Threats
Squench faces two major threats:
- Increased competition. More companies have entered the flavored drinking water market and some of these companies had already built an image .Also, small companies are entering this industry which gives the consumers various flavors to choose from. Therefore, Squench must develop the quality of its product to be at par with competitors.
- Poor economy. The increase of inflation rate would create a discretionary on spending. This would decrease the demand of the products. To avoid this threat, Squench would make its price as flexible.
Marketing Objectives
- Increase product consciousness and popularity within the targeted market while consequently reducing marketing and advertising expenses.
- Maintain a constant enhancement of the product’s reputation in the market at the same time increase market share.
- Realize a higher return on initial capital as projected by sales after the first months of operations.
Critical Issues
The following are the critical issues for SQUENCH with their explanations:
- Current Barriers to Entry (Patronized Brands)
The present market holds a very rigorous competition among beverage companies. Since SQUENCH is just beginning to make its mark in this industry, it would be very hard to compete with established names for these companies have already been patronized by a lot of customers.
To aid this, SQUENCH is willing to make amends through allocating most of its initial capital in advertising and marketing strategies.
Because of the previously said reasons, SQUENCH may experience a very
low rate of return when it comes to contrasting sales with the initial capital. This is inevitable given that SQUENCH has to establish a name for itself yet. However, marketing strategies should be used so as to reverse these negative results after the first six months of operations.
To compete in the market, SQUENCH has to advertize and promote the
product to boost sales in the long-term.
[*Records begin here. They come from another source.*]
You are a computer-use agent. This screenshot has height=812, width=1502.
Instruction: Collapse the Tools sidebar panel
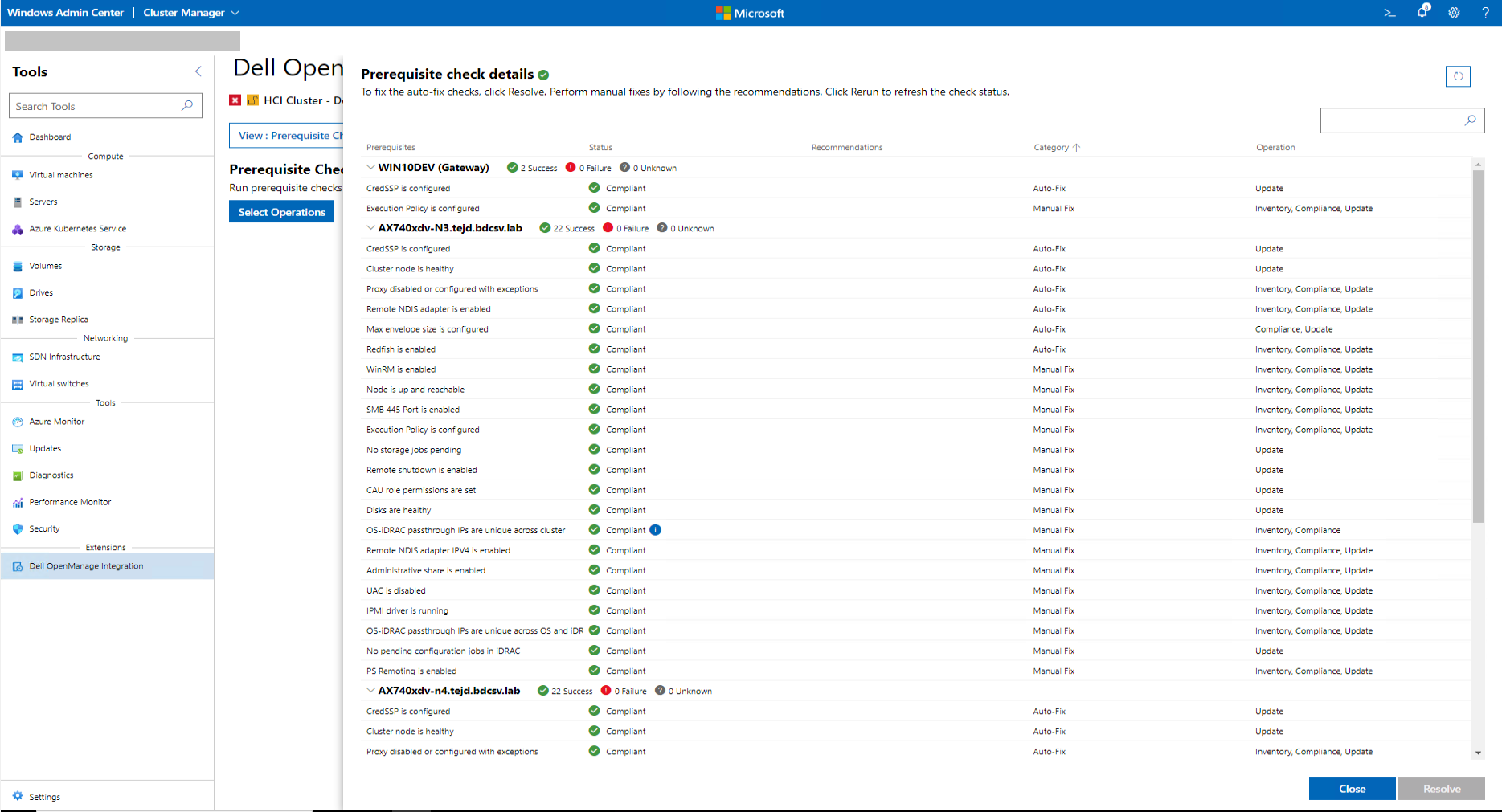(198, 71)
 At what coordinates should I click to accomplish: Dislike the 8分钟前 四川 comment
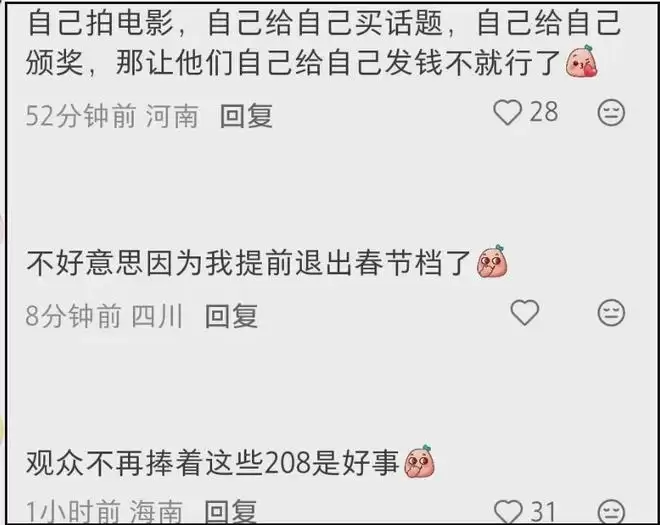tap(611, 312)
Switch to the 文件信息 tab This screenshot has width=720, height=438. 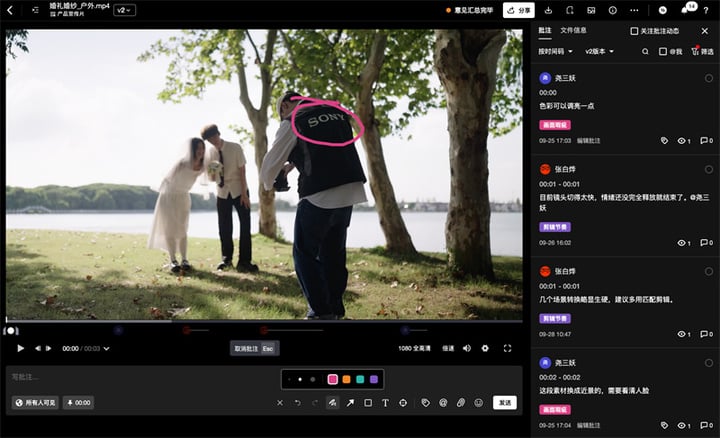tap(574, 31)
However, its effort in advertising would at
least be double that of an already established brandname to be known by the
target market’s eye. However, despite all strategies employed the possibility of a low public acceptance is still unavoidable. Because of this possibility, it is very eminent that the firm could incur irreversible losses due to the accumulation of non-profit bearing expenses. That is why the firm has to steadily monitor sales and contrast it to the expenses incurred during the period.
Action Programs
I. LOCAL-Provinces in Visayas and Mindanao
(January to June 2008)
II. National- Provinces in Visayas and Mindanao as well as the regions in Luzon
(July to December 2008)
In the first six months of operations (January to June), the company would focus on the LOCAL portals of the business by managing the product programs (advertising campaign, web development and sales promotion) and sales strategy in the different provinces of Visayas and Mindanao. With this, local advertising tools are to be used like in the newspapers, Negros Daily Bulletin and Visayan Daily star. The caravans in the local region that would last for a month would depend in the local government’s declaration of holidays.
For the next 6 months (July to December), the company’s scope would go national and thus it would require a lot of budget to perform the stated product marketing programs. Upon entering the national level, the company will be now using strategic tools that would be helpful to capture the attention of the national consumers. This would be possible by using national advertising tools. Like in television, having commercial with powerful stations like ABS-CBN and GMA would be helpful for the product to be known. To support this action, press conferences are needed. For the programs with no specific month, it is still to be filled up but the month will depend on the declaration of the government for example in sponsorship and caravans.
Budget
This section will offer a financial overview of SQUENCH as it related to the marketing activities. This will address Break-even analysis, sales forecasts, expense forecasts, and how they link to the marketing strategy.
Sales Forecast
The following is the forecasted sales for (company name).
Sales 4 000 000
End Users 2 000 000
Distributors 5 000 000
Total Sales 11000 000
Expense Forecast
The expense forecast will be used as a tool to keep the organization on target.
Advertisements 4 000 000
Direct Labor 1 200 000
Factory Overhead 2 000 000
Raw Materials 2 300 000
Others 500 000
Total 10 000 000
Break-even analysis
The break-even analysis indicates that the company needs (amount) in a semi-annual revenue to match total expenses.
Break-even (Total Sales Forecast – Total Expenses) 5 000 000
Control System
The company’s way of making sure that everything is going as planned is first evaluating the effectiveness and efficiency of the management. Making sure that every important information is disseminated and implemented. In managing a company, monitoring system is also essential. In this way we can see that everybody is doing their part. Not only do we monitor the management but the production as well. We must see to it that the quantity and quality is maintained for consumer satisfaction and of course to live up to the company’s name/image. Lastly, Feed backing system is also important because through feedbacks from customers, we can improve the quality of our products and all that needs improvements including the management.